* Source text *

------------------------------------------------

Vietnam leader visits U.S. for trade, other issues weigh
HANOI - Business deals will dominate the first visit to the United States next week by a post-war Vietnam president, but both sides are braced to discuss sensitive issues of jailed political activists and victims of "agent orange."
President Nguyen Minh Triet takes a large business delegation to New York, Washington and Los Angeles from June 18 to June 23 when deals will be signed in the energy, financial services, IT, and telecommunication sectors.
"The visit will help to bring U.S.-Vietnam relations to a new stage of development, depth and more effectiveness," Ministry of Foreign Affairs spokesman Le Dung said at a briefing on Thursday.
The governments will sign a Trade and Investment Framework Agreement, which is used to expand trade and resolve disputes, U.S. and Vietnamese officials said, while state-run Vietnam Airlines and Boeing Co. were negotiating aircraft contracts.
Hanoi and Washington have signed two trade deals in the past six years, agreements that paved the way for Vietnam to accede to the World Trade Organisation in January.
Two-way trade is worth $9.7 billion and the United States is the biggest export market for impoverished Vietnam, which has annual economic growth of about 8 percent a year, but an annual per capita income of about $780.
Triet's first events on Monday are the same day as a federal appeals court in New York hears arguments on whether Vietnamese plaintiffs may sue 32 U.S. manufacturers of "agent orange" defoliant sprayed by the Americans for a decade up to 1971.
The war ended in 1975 but Hanoi and Washington did not establish diplomatic relations until 20 years later.

------------------------------------------------

* Available data *
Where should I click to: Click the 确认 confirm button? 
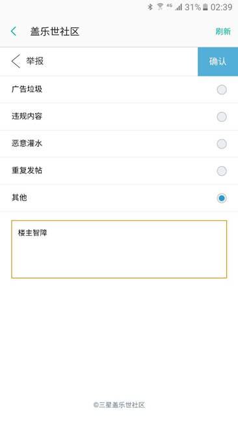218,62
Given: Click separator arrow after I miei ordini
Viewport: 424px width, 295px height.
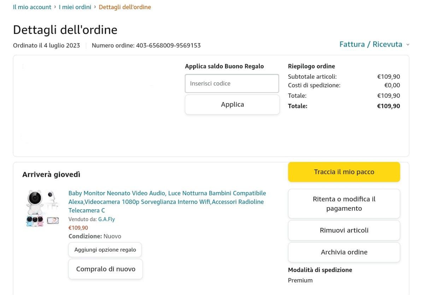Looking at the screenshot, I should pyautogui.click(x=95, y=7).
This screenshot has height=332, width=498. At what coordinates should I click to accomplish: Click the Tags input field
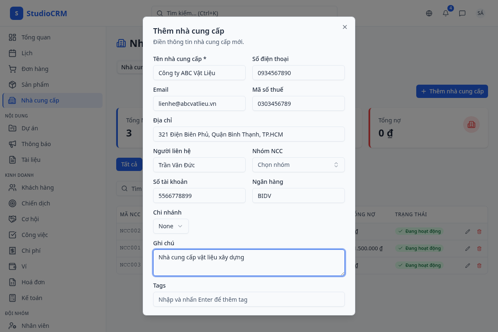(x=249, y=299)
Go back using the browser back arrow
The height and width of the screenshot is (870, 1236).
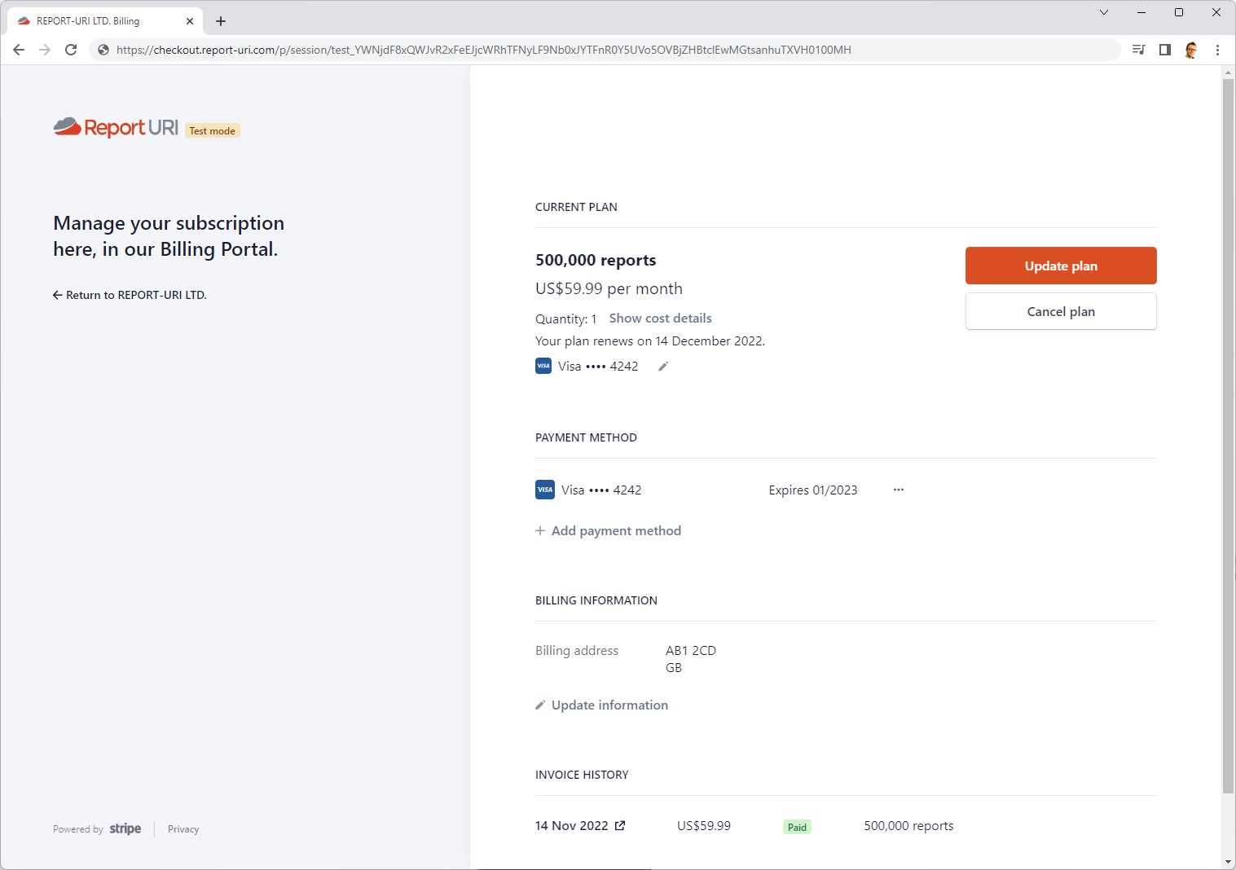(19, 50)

------------------------------------------------

* What you will do *
1: Answer these questions from the Vietnam visit article above, marking each answer with its letter.
(a) Which three U.S. cities will President Nguyen Minh Triet visit?
(b) What is the value of two-way trade between the two countries?
(c) In what year did the war end?
2: Reproduce the passage of the Vietnam visit article starting with "The governments will" and going on through "negotiating aircraft contracts.".
3: In one to three sentences, explain why the Vietnam visit article treats the two trade deals signed by Hanoi and Washington in the past six years as significant.

* Results in order *
1:
(a) New York, Washington and Los Angeles.
(b) $9.7 billion.
(c) 1975.

2:
The governments will sign a Trade and Investment Framework Agreement, which is used to expand trade and resolve disputes, U.S. and Vietnamese officials said, while state-run Vietnam Airlines and Boeing Co. were negotiating aircraft contracts.

3: The two trade deals paved the way for Vietnam to accede to the World Trade Organisation in January.